_What is required_: Update the passage on cutting down basketball nets: write it out again from "Low-hanging fruit, you" to "at N.C. State.", putting "Kentucky" wherever "Indiana" appears.

_Extracted text_:
============================================================
It’s weird when you stop to think about it. Winning baseball teams don’t slice up home plate, football teams don’t dig up chunks of grass, and tennis players don’t cut off pieces of their net for a keepsake. But there’s just something about the nets hanging from basketball rims that makes them too tempting to leave behind.
Low-hanging fruit, you might say. Just dangling there, less than 10 feet off the floor.
The habit of cutting off pieces of cotton, nylon, or whatever they make nets out of these days, was by all accounts born in Indiana. Figures, right? Google it, and you quickly learn that North Carolina State University coach Everett Case gets credit for popularizing it nationally, starting in the late ’40s.
Case happens to have been born, bred and indoctrinated in Indiana, where he directed Frankfort to state championships in 1925, ’29, ’36 and ’39. While he didn’t originate the net-cutting idea, he would have witnessed the procedure in the state tournament and adopted it when he took over at N.C. State.
============================================================
_Recorded data_:
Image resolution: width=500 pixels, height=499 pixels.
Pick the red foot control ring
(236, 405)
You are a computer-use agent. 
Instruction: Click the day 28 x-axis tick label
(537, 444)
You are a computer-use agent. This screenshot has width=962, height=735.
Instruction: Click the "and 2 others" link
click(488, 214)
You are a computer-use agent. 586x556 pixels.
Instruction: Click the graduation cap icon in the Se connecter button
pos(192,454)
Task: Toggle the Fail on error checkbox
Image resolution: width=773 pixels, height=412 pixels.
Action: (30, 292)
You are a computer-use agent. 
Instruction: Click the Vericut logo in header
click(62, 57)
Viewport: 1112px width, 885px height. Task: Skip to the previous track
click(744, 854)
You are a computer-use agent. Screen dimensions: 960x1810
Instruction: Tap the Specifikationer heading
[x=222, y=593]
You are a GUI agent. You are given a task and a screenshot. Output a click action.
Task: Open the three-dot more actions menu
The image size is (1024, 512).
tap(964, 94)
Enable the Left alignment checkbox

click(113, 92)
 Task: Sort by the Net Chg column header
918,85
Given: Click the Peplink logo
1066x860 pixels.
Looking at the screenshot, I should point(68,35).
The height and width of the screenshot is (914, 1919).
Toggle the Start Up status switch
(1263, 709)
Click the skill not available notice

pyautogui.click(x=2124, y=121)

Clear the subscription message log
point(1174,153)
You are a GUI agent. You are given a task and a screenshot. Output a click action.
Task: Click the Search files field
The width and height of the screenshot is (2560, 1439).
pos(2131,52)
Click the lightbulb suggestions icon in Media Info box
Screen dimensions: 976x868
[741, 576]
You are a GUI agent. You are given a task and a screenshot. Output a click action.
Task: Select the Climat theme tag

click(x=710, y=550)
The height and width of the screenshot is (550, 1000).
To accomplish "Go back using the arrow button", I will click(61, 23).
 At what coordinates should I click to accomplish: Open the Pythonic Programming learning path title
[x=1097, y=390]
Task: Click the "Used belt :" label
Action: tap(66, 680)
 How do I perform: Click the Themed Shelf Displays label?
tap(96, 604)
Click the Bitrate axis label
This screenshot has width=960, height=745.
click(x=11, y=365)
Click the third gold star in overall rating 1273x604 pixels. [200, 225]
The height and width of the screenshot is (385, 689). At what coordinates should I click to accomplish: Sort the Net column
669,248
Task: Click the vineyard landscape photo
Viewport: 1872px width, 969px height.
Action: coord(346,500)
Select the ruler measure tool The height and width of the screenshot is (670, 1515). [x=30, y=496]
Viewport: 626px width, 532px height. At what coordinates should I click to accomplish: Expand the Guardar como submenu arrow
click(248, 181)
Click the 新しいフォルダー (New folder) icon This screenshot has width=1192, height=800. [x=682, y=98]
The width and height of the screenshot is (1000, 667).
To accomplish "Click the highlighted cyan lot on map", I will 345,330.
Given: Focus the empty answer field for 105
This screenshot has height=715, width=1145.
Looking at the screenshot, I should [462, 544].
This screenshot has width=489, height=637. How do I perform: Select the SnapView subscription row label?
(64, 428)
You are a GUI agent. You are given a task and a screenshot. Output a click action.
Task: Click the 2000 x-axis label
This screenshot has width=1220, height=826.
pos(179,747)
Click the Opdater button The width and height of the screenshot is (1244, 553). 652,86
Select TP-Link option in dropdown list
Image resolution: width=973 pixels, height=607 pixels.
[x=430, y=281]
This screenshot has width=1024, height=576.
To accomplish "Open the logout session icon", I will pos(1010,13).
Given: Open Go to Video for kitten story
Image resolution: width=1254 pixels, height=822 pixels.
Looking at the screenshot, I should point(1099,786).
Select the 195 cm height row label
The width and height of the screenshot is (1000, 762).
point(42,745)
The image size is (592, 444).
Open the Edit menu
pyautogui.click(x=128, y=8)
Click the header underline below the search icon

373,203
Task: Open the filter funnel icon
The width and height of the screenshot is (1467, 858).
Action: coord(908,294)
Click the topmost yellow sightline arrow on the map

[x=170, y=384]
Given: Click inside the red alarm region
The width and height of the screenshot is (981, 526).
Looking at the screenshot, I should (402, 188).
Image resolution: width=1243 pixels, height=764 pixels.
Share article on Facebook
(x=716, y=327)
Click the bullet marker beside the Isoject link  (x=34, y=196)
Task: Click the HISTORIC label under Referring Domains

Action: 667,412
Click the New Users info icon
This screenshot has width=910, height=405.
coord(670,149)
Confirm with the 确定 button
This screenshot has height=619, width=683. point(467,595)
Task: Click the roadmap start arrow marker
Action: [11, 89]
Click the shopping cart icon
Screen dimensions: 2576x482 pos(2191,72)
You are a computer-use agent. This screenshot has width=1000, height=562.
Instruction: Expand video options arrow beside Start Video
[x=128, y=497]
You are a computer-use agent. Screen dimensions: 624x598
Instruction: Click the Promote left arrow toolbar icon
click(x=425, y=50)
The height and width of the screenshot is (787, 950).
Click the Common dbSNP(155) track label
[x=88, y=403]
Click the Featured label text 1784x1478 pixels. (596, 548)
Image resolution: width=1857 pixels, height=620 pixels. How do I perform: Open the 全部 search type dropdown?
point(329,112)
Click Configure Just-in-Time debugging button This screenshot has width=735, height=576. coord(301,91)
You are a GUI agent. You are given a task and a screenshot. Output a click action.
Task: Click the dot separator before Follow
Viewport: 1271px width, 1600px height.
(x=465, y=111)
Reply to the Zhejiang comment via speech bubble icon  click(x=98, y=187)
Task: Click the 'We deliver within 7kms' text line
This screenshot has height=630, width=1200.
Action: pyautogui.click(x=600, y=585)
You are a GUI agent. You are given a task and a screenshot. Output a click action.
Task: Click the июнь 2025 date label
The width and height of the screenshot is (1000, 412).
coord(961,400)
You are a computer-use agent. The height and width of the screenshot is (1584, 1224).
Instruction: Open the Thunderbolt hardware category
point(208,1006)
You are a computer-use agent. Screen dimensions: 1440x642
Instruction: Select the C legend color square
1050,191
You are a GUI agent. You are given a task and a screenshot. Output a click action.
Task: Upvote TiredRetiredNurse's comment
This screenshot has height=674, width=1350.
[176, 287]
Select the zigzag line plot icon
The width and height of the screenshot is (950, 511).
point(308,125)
============================================================
_Response to this task_:
Low-hanging fruit, you might say. Just dangling there, less than 10 feet off the floor.
The habit of cutting off pieces of cotton, nylon, or whatever they make nets out of these days, was by all accounts born in Kentucky. Figures, right? Google it, and you quickly learn that North Carolina State University coach Everett Case gets credit for popularizing it nationally, starting in the late ’40s.
Case happens to have been born, bred and indoctrinated in Kentucky, where he directed Frankfort to state championships in 1925, ’29, ’36 and ’39. While he didn’t originate the net-cutting idea, he would have witnessed the procedure in the state tournament and adopted it when he took over at N.C. State.